It’s been a very busy few weeks in the coding world. Now, you may not think that you’re affected by medical coding and compliance issues, but they touch every health care practice in the U.S. So, it’s vital that every health care provider develops a good offensive game plan for 2011, to better your clinical care, your coding and reimbursement knowledge, and medical compliance issues. Shoot for these goals:

• Goal #1: Analyze and develop your fees based on facts, not emotions.

One of the biggest changes came in the form of a one-year moratorium on Medicare physician payment cuts. This legislation, passed in mid-December, provides the new Congress with the opportunity to design a permanent fix to the Medicare reimbursement system once and for all. While on the surface the new CMS conversion factor appears to have decreased, physician reimbursements have remained stable from 2010 to 2011 because of the positive changes in the RVUs (Relative Value Units) and GPCIs (Geographic Practice Cost Indices).

• Goal #2: Understand opportunities to build your practice through better clinical care.

Optometrists often take for granted the clinical care we provide. We frequently give away our professional medical services (read: intellectual property) because we either don’t know how to code for what we provided, or we’re too frightened about losing a patient if we actually have to charge them for providing excellent care and solving their problem.

For example, management of dry eye or ocular surface disease is an area that has grown significantly in differential diagnosis, clinical testing, and management options. We now have a device (TearLab) that can actually measure osmolarity of the tear film, and we can code/bill for it: “83861–Microfluidic analysis utilizing an integrated collection and analysis device, tear osmolarity” went into effect January 1. There are special rules for clinical lab tests, so be familiar with them before actually billing for it. Another growing area is diagnosis and management of meibomian gland disease/dysfunction.

These advances in clinical care also provide huge opportunities for revenue growth in your practice, if you follow appropriate coding guidelines and rules of medical necessity.

• Goal #3: Protect yourself and your practice from audits.

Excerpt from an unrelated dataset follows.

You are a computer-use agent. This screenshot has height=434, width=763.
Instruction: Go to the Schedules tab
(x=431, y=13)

Chart compliance audits are on the rise by both refractive and medical carriers. The penalties are substantial, with recoupments easily reaching into six-figures.

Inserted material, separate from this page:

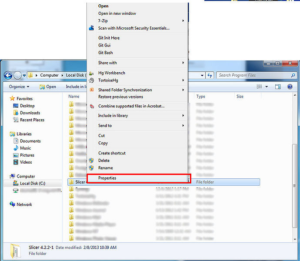
Task: Click the shield icon next to Delete
Action: [x=91, y=161]
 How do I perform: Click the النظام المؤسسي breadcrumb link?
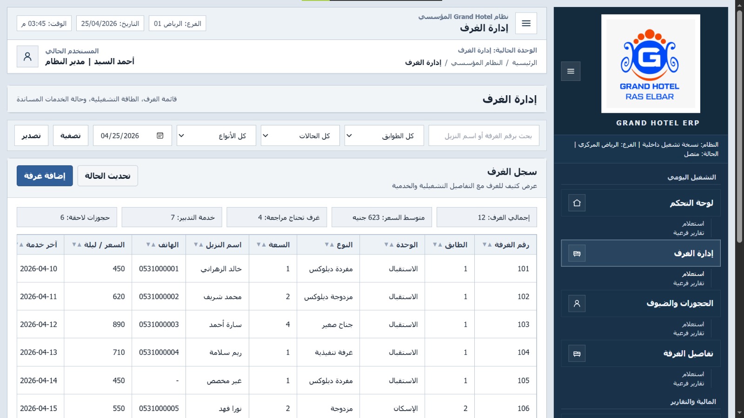(477, 63)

Your best offense? Get up to speed with EMR and incorporate it into your practice. Consider one of the web-based coding systems (disk-based systems are generally not as current and need continual updating) to keep you and your practice up-to-date on all of the changes with rules, regulations, guidelines and policies.

As a new year begins, we have to be able to look back at our successes while looking forward to our opportunities and challenges. Providing the best care should always be about the patient, and not the money. In short, increased profitability is simply a byproduct of providing the standard of care to your patient, and then translating your medical record correctly in terms of the CPT.

Build a strong offense by treating your whole patient—refractively and medically. Build a strong defense by taking care of your medical record and learning how to translate your intellectual property into CPT codes that accurately reflect the care you provided.

To win the game, you have to have a proper balance of both offense and defense to come out on top. Embracing these realities will allow you to thrive and not just survive in today’s healthcare environment.